[Available records Boundary: Start]

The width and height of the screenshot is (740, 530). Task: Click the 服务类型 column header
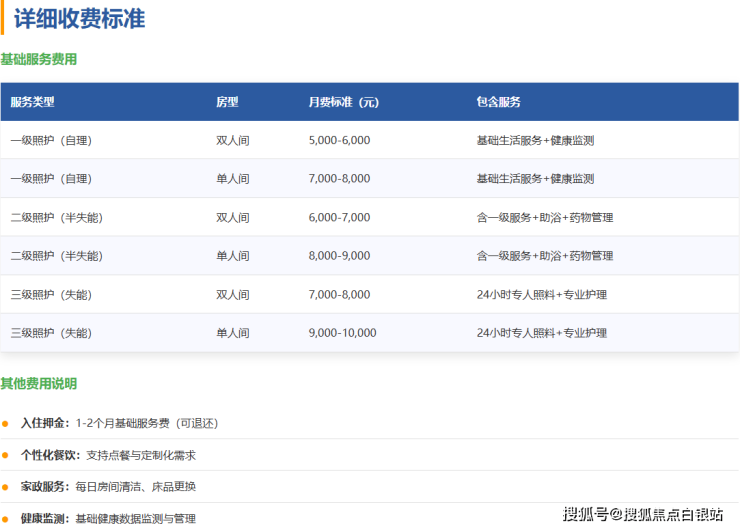coord(32,102)
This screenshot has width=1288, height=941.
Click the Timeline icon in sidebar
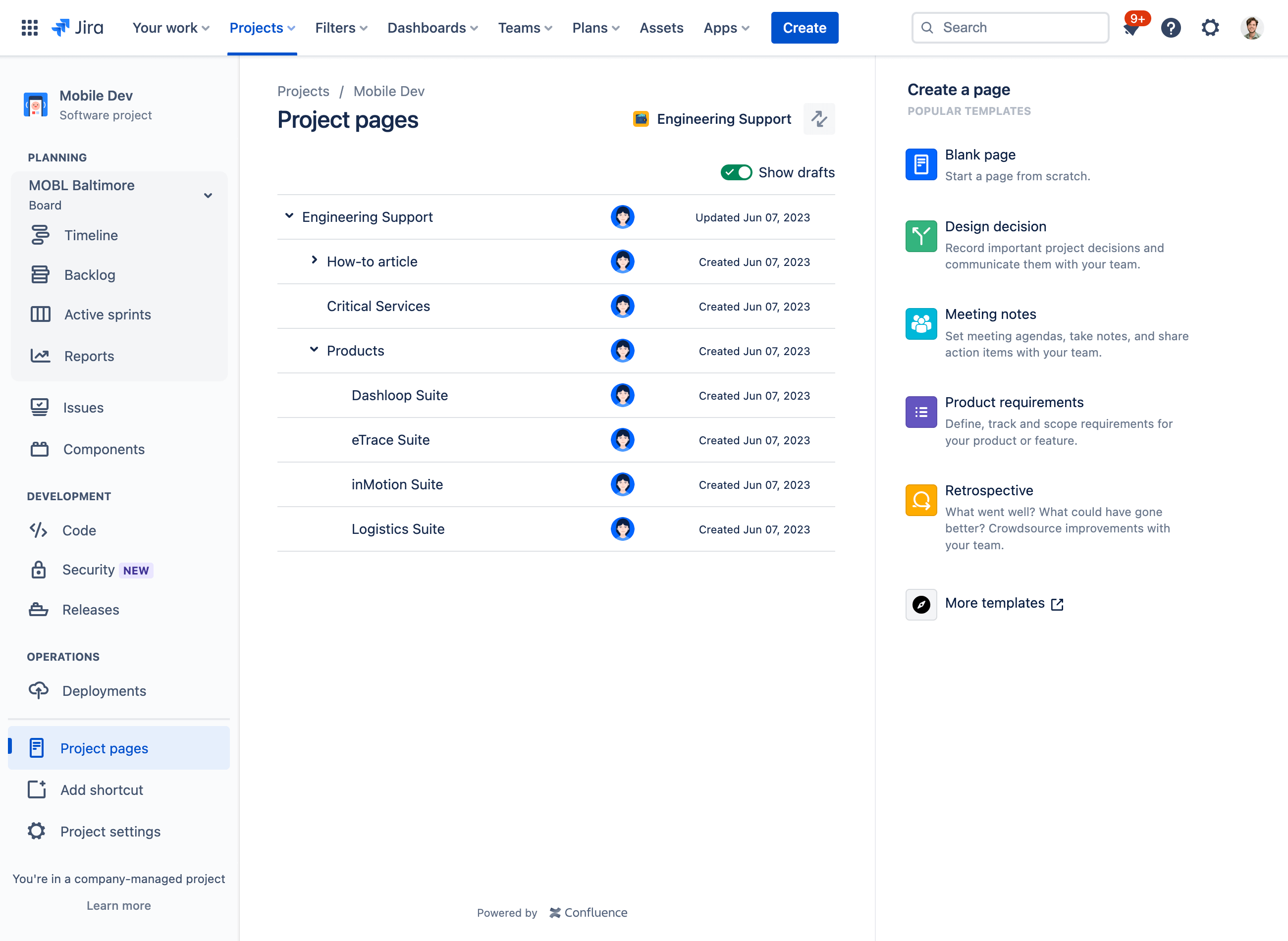click(x=40, y=235)
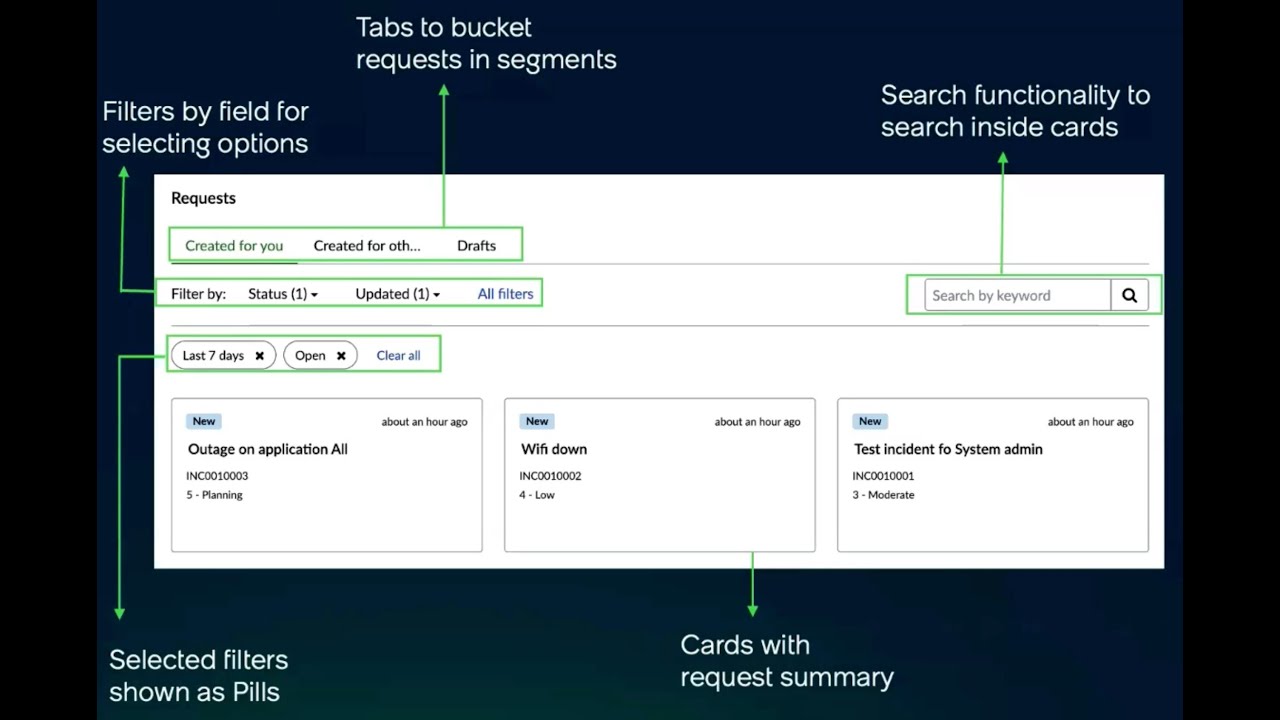Click the INC0010002 request number

pyautogui.click(x=550, y=476)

[Available records Boundary: End]

• Assignment
An exact repeat of all the data is required, pictures excluded.

• Task response
The width and height of the screenshot is (740, 530). Task: Click the 服务类型 column header
coord(32,102)
This screenshot has width=1288, height=941.
Click the Timeline icon in sidebar
click(x=40, y=235)
Click the INC0010002 request number

pyautogui.click(x=550, y=476)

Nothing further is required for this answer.